Guides
March 6, 2026

How to Find Broken Links of a Website with CLI

Learn how to detect broken links and dead pages on any website using crawler.sh CLI. Crawl your site, identify 4xx/5xx errors, and export a report.

Mehmet Kose
4 mins read

Broken links hurt both user experience and SEO. When a visitor clicks a link that leads to a 404 page, they lose trust. When search engine crawlers hit dead ends, they waste crawl budget and may lower your rankings. The longer broken links stay on your site, the more damage they do.

This guide shows you how to find every broken link on a website using the crawler.sh CLI.

Step 1: Install crawler.sh CLI

Install the CLI with a single command:

curl -fsSL https://install.crawler.sh | sh

This downloads the correct binary for your operating system and architecture, places it in ~/.crawler/bin/, and adds it to your PATH. Restart your terminal or run source ~/.bashrc (or ~/.zshrc) to pick up the new PATH entry.

Verify the installation:

crawler --version

Step 2: Crawl the target website

Run a full crawl of the website you want to check for broken links:

crawler crawl https://example.com

The crawler follows every internal link it discovers, recording the HTTP status code for each page. Results are saved as an NDJSON file (.crawl) in the current directory. For larger sites, increase the page limit:

crawler crawl https://example.com --max-pages 5000

The crawl captures every page’s status code (200, 301, 404, 500, etc.), the URL that linked to it, and the depth at which it was found.

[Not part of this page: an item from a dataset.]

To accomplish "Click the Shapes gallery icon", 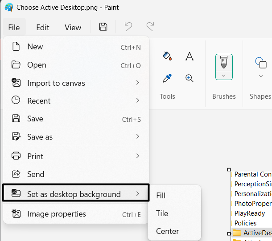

Step 3: Check the crawl summary

Use the info command to get a quick overview of status code distribution:

crawler info example-com.crawl

This displays a breakdown of all crawled pages by HTTP status code. Look for the 4xx and 5xx categories - these are your broken links and server errors. The summary also shows total pages crawled, average response times, and redirect statistics.

For a detailed report that flags every broken link with context, run the seo command:

crawler seo example-com.crawl

The SEO report checks for:

  • 404 Not Found: Pages that no longer exist, often caused by deleted content or changed URLs
  • 410 Gone: Pages explicitly marked as permanently removed
  • 5xx Server Errors: Pages that fail due to server-side issues
  • Broken internal links: Pages on your site that link to non-existent URLs

Each issue lists the broken URL along with the page that links to it, making it straightforward to locate and fix the source of the problem.

Export the results to a file for sharing with your team or tracking fixes:

crawler seo example-com.crawl --format csv --output broken-links.csv

You can also export as plain text:

crawler seo example-com.crawl --format txt --output broken-links.txt

The CSV format is ideal for importing into a spreadsheet where you can filter by status code, sort by source page, and assign fixes to team members.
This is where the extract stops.